Big Data Workshop is a one-day event dedicated to everyone who wants to get to know with Big Data and Hadoop ecosystem. Participants will discover technologies such as Hadoop, Hive, Spark, Kafka, Flink or HBase by the most practical approach.
During the workshop you will act as a Big Data engineer and analyst working for a fictional company StreamRock that creates an app for music streaming (Spotify alike). The main goal of your work will be to take advantage of Big Data technologies such as Spark or Hive to analyze various datasets about the users and the song they played. We will be processing our data in batch and streaming manners to get data-driven answers to many business questions and power product features that StreamRock builds. Every exercise will be executed on a multi-node Hadoop cluster installed in a public cloud service.

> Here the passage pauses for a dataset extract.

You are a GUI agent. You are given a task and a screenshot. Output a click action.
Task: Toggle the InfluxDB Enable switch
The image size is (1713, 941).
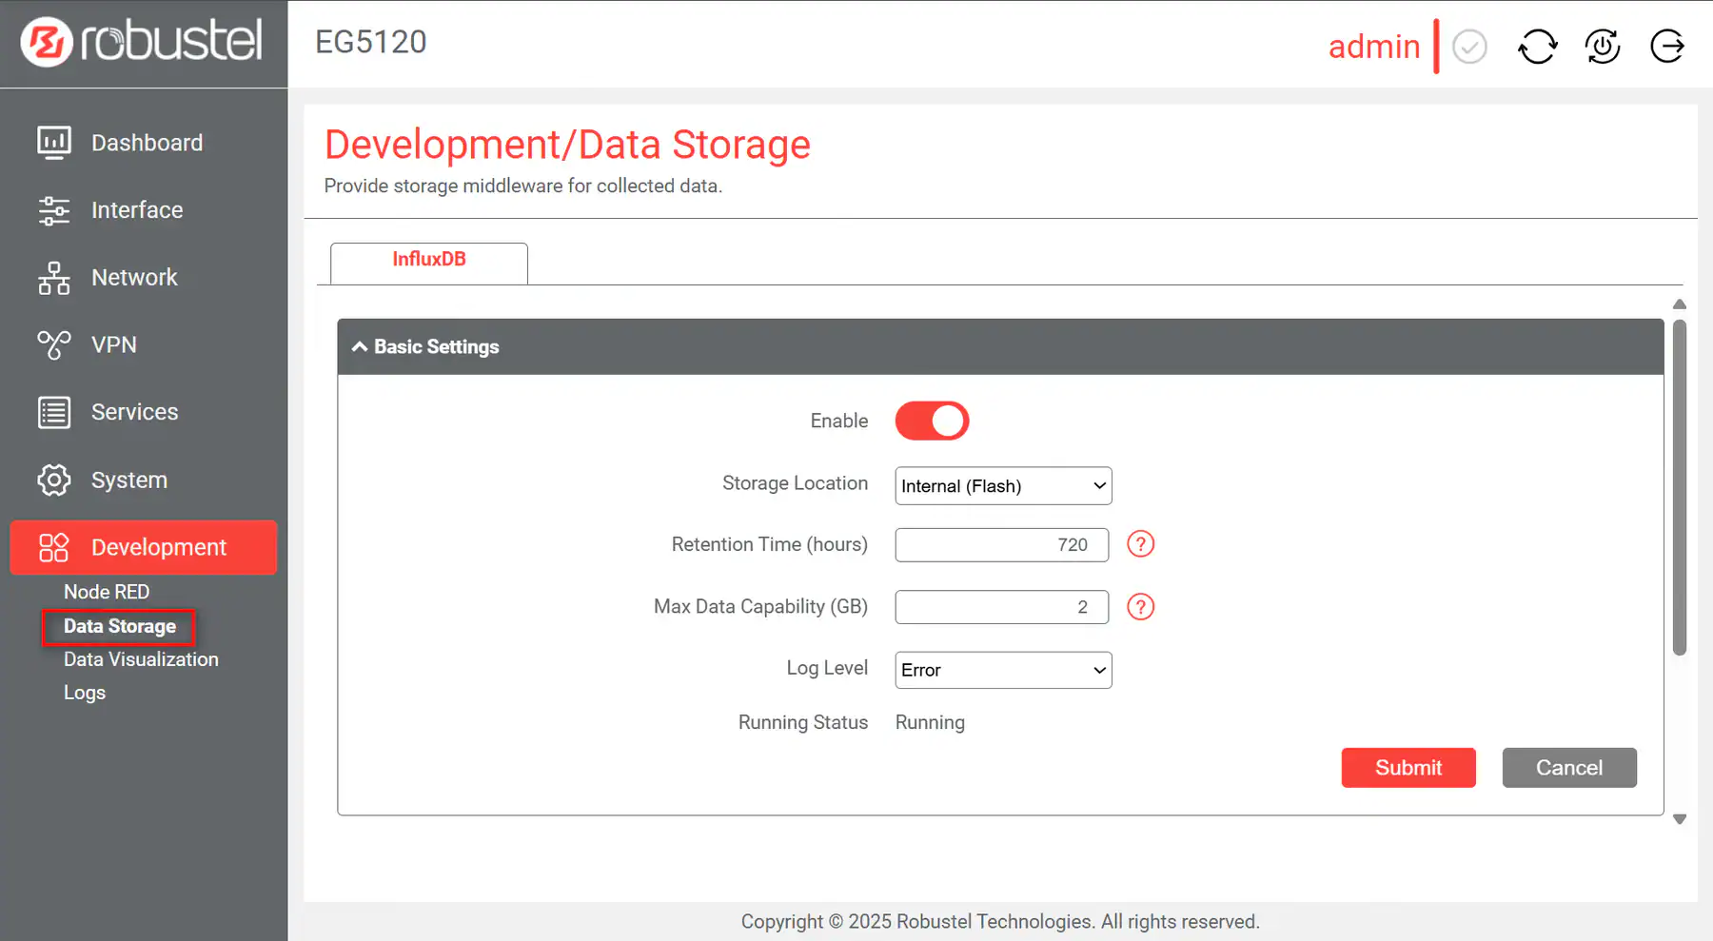click(x=932, y=421)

The workshop is highly focused on a practical experience. The instructor will also introduce you to his/her own practical experience gained while working with Big Data technologies for several years.
- Description of the StreamRock company along with all its opportunities and challenges that come from the Big Data technologies.
- Introduction to core Hadoop technologies such as HDFS or YARN.
- Hands-on exercise: Accessing a remote multi-node Hadoop cluster.
- Introduction to Apache Hive.
- Hands-on exercise: Importing structured data into the cluster using HUE.
- Hands-on exercise: Ad-hoc analysis of the structured data with Hive.
- Hands-on exercise: The visualisation of results using HUE.
- Introduction to Apache Spark, Spark SQL and Spark DataFrames.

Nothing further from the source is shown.